= Argonne Fast Source Reactor =

Argonne Fast Source Reactor (AFSR) was a research reactor which was located at the Argonne National Laboratory, a United States Department of Energy national laboratory, facility located in the high desert of southeastern Idaho between Idaho Falls, Idaho and Arco, Idaho.

==History==
The Argonne Fast Source Reactor was a tool used to calibrate instruments and to study fast reactor physics, augmenting the Zero Power Plutonium Reactor (ZPPR) research program. Located at Argonne-West, this low-power reactor—designed to operate at a power of only one kilowatt—contributed to an improvement in the techniques and instruments used to measure experimental data.

The AFSR was designed to supplement the existing facilities of the Idaho Division of Argonne National Laboratory.
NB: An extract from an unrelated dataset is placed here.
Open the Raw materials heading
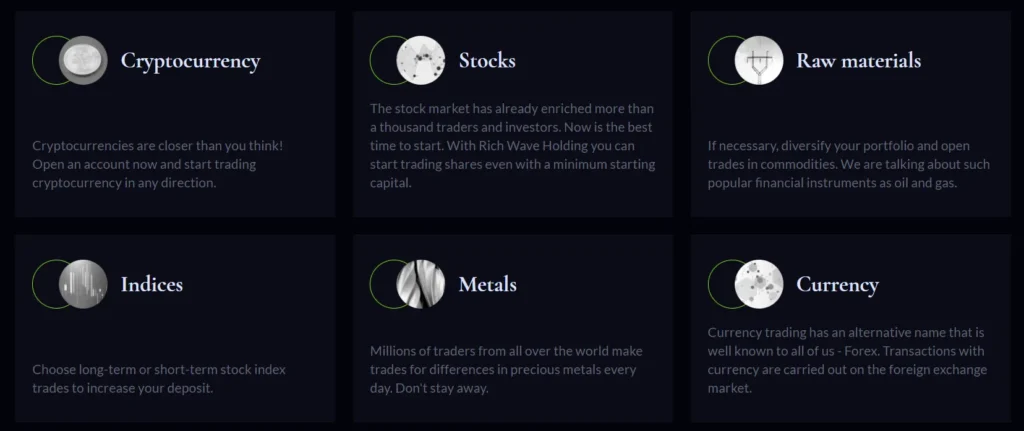 [x=858, y=61]
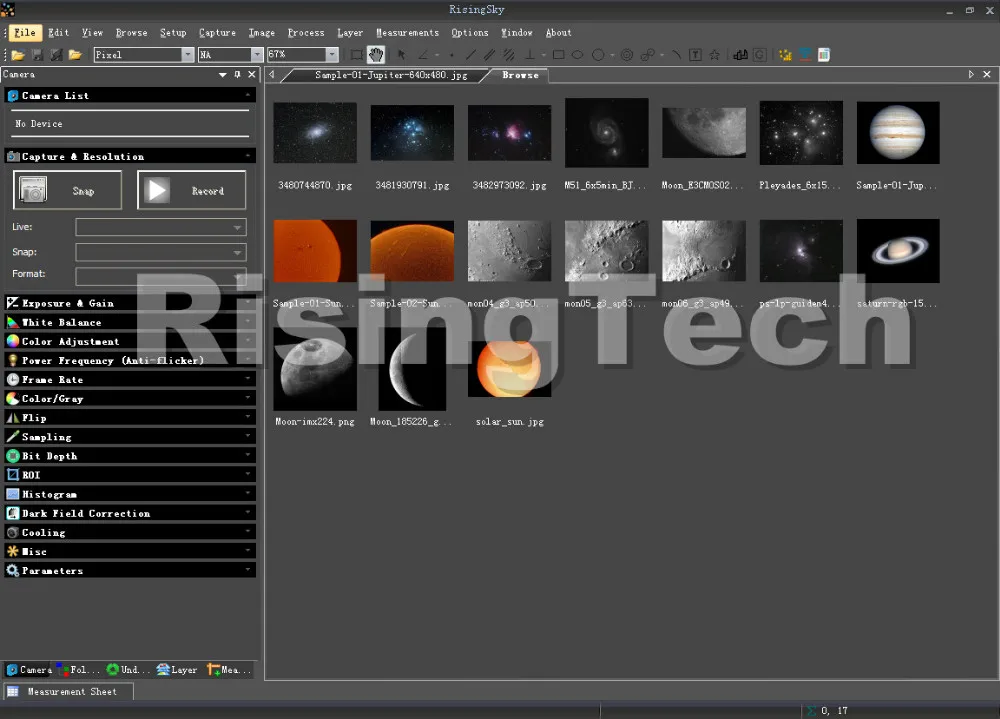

It was designed as a readily available source of both fast and thermal neutrons for use as follows:

- developing, testing, calibrating, and standardizing various counters;
- preparation of radioactive metallic foils used in the development of counting and radiochemical techniques;
- checking out complex experimental systems before operation in other reactors;
- and development of potential experiments in the fast reactor field.

In the fall of 1970, this reactor was moved to a new location adjacent to the ZPPR facility at the ANL West site of the NRTS.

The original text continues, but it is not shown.